Your assignment: Scan the records for the string "Enable"; copy each line where it occurs.

BEGIN Available records

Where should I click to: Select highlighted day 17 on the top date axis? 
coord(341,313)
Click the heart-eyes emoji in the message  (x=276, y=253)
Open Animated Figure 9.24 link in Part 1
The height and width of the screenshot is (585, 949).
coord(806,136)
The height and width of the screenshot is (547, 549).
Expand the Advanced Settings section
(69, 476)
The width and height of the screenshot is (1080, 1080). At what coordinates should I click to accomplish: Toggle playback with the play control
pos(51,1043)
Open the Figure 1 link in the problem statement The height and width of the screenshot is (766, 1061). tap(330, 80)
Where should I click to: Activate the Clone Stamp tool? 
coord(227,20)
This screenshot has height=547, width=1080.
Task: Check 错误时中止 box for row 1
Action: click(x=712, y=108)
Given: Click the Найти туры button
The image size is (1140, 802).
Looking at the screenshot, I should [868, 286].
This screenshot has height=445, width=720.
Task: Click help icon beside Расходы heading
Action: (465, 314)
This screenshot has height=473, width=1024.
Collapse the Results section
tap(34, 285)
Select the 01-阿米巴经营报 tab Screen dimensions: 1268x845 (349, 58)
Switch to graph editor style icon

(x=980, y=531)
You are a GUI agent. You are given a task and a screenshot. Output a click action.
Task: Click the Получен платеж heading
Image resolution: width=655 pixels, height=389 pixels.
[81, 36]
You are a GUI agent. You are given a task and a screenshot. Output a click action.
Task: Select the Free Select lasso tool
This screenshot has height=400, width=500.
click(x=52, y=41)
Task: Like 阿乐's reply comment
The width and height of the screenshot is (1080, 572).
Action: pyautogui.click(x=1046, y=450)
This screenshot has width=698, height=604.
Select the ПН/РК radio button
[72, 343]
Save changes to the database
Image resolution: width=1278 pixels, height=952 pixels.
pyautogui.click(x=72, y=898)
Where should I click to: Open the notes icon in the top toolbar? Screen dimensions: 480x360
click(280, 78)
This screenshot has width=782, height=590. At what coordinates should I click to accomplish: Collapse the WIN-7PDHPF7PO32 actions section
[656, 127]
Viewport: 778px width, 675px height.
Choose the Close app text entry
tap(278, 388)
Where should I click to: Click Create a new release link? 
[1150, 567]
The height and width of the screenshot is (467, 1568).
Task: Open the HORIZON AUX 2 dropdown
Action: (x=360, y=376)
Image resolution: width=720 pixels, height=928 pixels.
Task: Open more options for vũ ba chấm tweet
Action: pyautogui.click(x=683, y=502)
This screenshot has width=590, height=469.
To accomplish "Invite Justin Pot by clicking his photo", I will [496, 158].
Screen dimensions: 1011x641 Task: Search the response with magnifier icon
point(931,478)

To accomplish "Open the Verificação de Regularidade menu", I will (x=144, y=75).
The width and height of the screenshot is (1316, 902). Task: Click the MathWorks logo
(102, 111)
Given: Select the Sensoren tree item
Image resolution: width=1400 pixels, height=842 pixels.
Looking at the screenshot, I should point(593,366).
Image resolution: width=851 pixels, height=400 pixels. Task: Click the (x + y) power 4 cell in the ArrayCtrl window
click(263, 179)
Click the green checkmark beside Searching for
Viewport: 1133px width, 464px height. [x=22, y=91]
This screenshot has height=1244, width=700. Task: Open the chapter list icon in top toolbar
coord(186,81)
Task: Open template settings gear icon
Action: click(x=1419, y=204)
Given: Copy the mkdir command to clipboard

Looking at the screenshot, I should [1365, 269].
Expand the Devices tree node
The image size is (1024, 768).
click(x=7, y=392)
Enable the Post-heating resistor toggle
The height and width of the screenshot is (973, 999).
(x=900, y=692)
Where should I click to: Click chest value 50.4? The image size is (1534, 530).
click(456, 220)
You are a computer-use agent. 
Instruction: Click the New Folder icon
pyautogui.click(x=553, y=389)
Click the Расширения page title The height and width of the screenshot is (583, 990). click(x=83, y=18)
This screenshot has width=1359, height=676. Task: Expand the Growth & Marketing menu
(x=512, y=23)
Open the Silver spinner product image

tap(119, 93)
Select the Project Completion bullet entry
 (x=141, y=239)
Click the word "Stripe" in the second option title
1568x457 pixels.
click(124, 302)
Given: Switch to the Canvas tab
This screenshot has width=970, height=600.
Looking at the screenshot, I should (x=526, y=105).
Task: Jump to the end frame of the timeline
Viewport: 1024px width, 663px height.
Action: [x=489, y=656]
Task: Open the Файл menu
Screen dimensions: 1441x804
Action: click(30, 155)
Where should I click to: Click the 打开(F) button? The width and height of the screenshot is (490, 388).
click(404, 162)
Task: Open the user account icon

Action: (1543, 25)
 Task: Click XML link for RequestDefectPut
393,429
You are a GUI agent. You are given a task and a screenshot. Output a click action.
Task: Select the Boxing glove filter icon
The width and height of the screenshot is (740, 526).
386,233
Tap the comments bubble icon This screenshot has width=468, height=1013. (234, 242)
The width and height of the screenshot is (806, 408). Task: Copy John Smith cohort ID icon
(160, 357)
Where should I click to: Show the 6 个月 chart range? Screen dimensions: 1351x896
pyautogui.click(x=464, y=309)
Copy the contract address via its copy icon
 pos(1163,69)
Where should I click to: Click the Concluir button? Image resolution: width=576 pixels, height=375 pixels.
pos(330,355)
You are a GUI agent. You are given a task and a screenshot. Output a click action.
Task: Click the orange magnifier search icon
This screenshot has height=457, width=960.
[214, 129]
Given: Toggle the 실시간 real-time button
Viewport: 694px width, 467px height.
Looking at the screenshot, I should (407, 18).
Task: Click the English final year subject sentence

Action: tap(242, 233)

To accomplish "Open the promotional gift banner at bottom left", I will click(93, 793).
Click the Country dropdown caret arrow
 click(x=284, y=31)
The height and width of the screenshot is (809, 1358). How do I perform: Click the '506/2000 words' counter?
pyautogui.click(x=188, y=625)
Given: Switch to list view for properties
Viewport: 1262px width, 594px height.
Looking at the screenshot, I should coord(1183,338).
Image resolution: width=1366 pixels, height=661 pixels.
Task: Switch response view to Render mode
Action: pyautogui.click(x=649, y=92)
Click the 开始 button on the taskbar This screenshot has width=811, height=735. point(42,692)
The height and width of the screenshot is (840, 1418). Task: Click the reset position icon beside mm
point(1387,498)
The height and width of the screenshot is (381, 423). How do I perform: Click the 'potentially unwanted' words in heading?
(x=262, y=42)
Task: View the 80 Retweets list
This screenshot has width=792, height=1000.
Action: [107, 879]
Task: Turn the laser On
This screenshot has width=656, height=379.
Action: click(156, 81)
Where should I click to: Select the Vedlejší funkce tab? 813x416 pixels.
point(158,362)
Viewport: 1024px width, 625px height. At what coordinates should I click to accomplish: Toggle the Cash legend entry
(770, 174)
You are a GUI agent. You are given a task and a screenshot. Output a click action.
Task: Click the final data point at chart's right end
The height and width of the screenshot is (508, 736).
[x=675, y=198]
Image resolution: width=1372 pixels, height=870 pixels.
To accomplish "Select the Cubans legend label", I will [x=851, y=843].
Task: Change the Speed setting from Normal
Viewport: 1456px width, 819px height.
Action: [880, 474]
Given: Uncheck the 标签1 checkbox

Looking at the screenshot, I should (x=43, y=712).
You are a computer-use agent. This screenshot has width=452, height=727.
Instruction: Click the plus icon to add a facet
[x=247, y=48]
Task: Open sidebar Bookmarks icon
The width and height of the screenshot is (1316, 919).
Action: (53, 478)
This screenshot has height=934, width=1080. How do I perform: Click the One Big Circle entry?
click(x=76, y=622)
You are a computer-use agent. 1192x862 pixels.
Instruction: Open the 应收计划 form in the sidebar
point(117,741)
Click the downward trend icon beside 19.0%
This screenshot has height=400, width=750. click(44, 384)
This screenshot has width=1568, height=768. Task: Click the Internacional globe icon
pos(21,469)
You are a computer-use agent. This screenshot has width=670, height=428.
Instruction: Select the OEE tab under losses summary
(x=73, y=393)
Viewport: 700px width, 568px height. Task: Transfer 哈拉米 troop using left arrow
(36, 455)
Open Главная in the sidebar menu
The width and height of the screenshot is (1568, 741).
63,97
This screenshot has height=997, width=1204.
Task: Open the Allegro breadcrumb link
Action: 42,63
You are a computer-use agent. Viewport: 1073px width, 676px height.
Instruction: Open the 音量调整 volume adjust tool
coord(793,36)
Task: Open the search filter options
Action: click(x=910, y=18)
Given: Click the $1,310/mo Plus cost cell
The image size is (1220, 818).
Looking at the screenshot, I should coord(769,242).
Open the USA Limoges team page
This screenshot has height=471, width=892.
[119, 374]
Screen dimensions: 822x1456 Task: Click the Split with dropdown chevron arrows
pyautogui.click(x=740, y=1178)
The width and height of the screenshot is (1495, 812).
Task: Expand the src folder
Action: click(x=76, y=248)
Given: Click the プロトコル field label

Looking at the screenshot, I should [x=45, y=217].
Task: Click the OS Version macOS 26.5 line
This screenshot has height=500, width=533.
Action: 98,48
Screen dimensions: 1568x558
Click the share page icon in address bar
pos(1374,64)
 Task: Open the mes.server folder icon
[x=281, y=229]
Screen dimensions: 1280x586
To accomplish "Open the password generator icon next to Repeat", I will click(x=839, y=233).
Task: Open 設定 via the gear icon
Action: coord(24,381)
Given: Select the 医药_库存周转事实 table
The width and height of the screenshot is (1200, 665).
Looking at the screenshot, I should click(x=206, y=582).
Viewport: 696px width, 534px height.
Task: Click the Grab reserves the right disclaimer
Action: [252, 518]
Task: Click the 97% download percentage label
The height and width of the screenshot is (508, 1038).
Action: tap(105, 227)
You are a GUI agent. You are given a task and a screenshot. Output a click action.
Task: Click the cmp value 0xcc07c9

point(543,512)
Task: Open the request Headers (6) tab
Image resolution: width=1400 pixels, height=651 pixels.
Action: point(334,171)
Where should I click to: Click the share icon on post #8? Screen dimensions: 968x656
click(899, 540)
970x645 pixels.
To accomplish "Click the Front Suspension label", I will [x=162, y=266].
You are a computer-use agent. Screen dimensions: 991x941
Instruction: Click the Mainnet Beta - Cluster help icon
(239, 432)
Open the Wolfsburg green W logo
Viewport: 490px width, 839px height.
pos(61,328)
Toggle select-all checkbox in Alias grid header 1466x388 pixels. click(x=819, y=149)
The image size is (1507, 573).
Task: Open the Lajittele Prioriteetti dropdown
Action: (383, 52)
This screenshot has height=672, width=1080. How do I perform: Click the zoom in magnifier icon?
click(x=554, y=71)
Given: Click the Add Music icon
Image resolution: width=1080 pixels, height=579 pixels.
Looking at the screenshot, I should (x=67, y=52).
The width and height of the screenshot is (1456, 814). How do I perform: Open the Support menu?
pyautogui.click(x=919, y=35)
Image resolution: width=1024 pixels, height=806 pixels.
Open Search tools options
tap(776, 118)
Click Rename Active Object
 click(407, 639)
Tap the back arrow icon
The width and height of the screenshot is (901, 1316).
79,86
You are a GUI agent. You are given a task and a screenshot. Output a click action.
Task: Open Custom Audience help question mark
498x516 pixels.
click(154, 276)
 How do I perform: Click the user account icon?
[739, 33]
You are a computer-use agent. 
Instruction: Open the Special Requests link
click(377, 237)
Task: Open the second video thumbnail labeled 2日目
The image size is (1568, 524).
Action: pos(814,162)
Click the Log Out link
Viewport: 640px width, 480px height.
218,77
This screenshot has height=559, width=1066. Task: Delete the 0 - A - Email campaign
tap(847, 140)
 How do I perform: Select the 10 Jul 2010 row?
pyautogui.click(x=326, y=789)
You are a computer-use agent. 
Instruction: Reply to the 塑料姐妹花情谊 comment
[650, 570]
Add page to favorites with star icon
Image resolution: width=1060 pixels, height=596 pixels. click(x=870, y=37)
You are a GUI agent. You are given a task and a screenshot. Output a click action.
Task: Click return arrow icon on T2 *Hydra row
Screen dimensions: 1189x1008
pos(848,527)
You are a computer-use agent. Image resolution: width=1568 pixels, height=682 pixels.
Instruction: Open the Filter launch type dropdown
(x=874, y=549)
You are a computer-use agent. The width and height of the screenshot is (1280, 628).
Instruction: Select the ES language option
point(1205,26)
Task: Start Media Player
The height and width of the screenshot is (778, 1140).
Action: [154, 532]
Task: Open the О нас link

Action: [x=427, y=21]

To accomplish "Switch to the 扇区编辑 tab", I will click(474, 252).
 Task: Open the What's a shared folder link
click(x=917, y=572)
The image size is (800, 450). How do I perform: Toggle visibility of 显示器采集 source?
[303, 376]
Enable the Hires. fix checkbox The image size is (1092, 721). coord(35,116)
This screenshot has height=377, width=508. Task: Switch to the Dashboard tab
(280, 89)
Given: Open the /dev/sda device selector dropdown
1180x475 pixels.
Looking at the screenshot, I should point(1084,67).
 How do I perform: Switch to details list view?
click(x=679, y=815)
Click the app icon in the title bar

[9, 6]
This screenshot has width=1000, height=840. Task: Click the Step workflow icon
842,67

END Available records

Your solution:
Enable the Post-heating resistor toggle
Enable the Hires. fix checkbox The image size is (1092, 721). coord(35,116)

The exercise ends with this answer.